QUICPay Using RFID in Tokyo Taxi Payment Trial

News reaches us that a Japanese credit card company, JCB International, is starting a two-month trial in November of a contactless payment system using mobile phones.  It’s called QUICPay and the guinea pigs will be taxi drivers in one of the world’s busiest cities, Tokyo. The exercise makes sense in Japan where it has been found that people use cell phones more than they use credit cards, and the Kanachu Hire taxi company will make contactless payment history.

QUICPay will be tested with NTT DoCoMo mobile wallet service handsets that are embedded with Sony’s FeliCa IC chip.  When the phone is presented within ten centimetres of the QUICPAY RFID (Radio Frequency ID) reader, it will determine the balance stored on the customer’s chip, automatically deduct the fare and reset the chip’s balance.  The QUICPay (“Quick and Useful IC Payment”) amount will then be billed to their existing credit card just like any other card purchase.

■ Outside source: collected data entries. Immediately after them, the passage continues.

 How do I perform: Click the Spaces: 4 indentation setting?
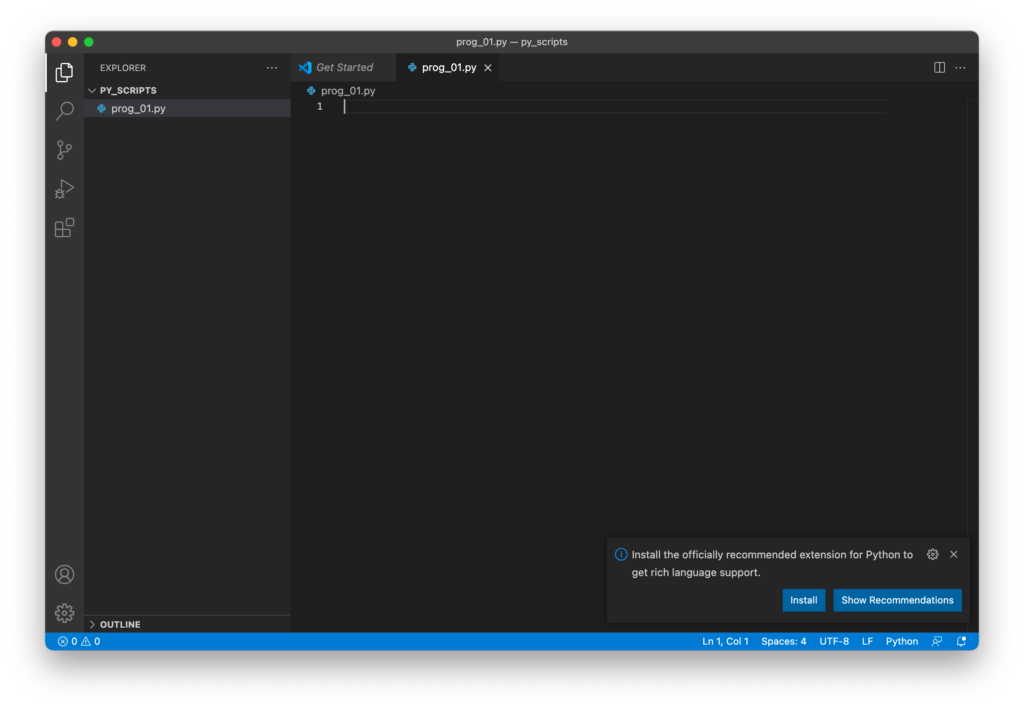[x=783, y=642]
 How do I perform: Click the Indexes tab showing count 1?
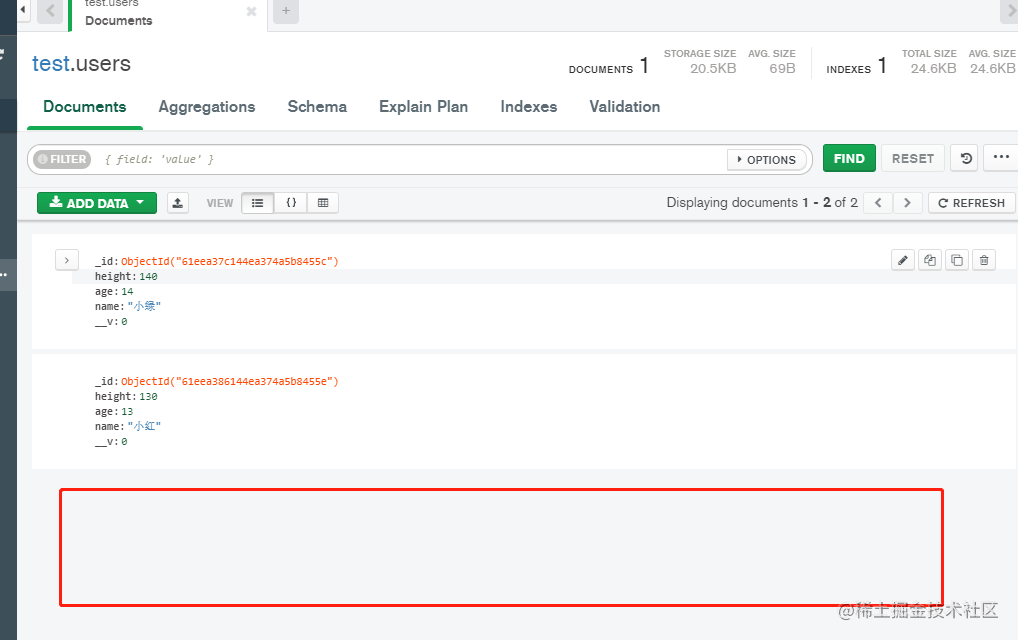[528, 106]
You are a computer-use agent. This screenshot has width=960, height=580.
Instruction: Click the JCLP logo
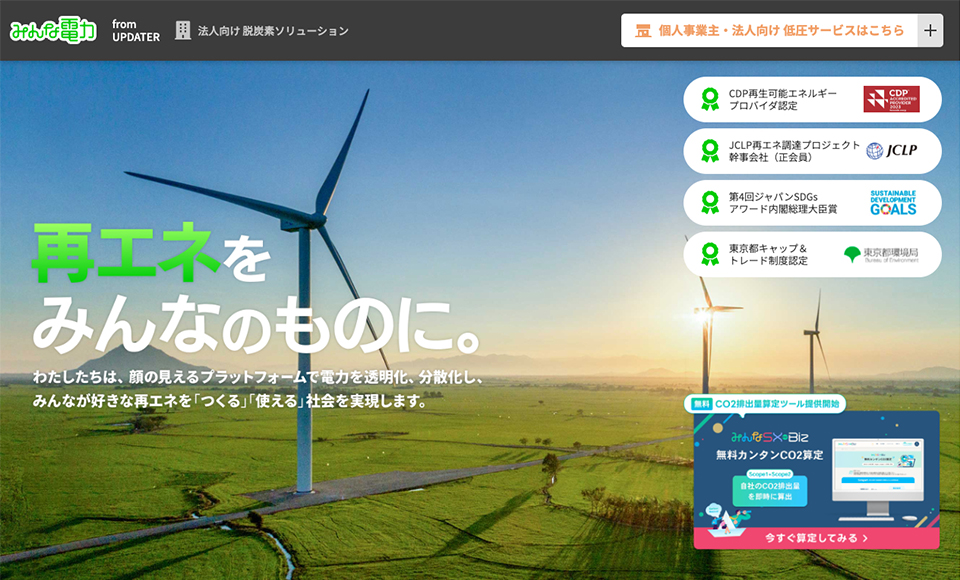pyautogui.click(x=891, y=151)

QUICPay can skip the authorisation process because it can instantly determine the balance that is available on the chip. The great thing about this system is its immediacy.  How often have the seconds turned to minutes and the minutes multiplied while you waited for the shop assistant to move heaven and earth to finalise your card transaction? In contrast to this a QUICPay offline payment transaction can be done in seconds and what’s more, no signature is required. 

While this trial is using only phones, it will be possible to embed the chip in a credit or other plastic cards in the future. If the experiment is successful JCB hopes to introduce the technology to convenience stores by 2006.

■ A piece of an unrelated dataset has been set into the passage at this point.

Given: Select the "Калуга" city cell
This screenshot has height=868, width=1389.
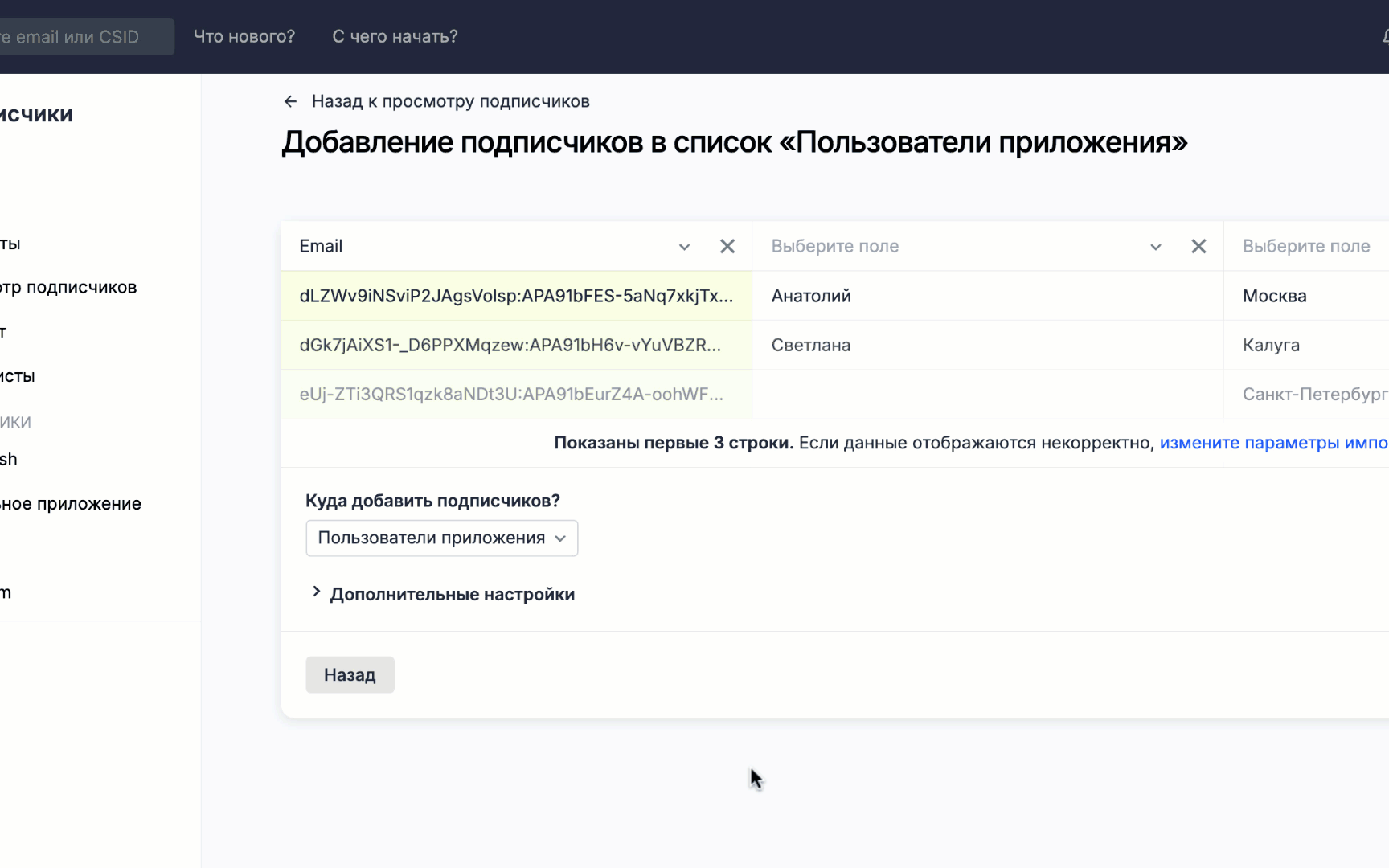Looking at the screenshot, I should click(x=1271, y=345).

As far as we’re aware, there is no ‘keep the change’ option on QUICPay, so if the system becomes universal and moves us ever closer to a cashless society we’d better find another way of tipping.
Other mobile phone-based payment systems such as SimPay are being actively pursued. What isn’t clear is what transaction fees the handler will remove. Given it is all electronic, one would hope they would be negligible.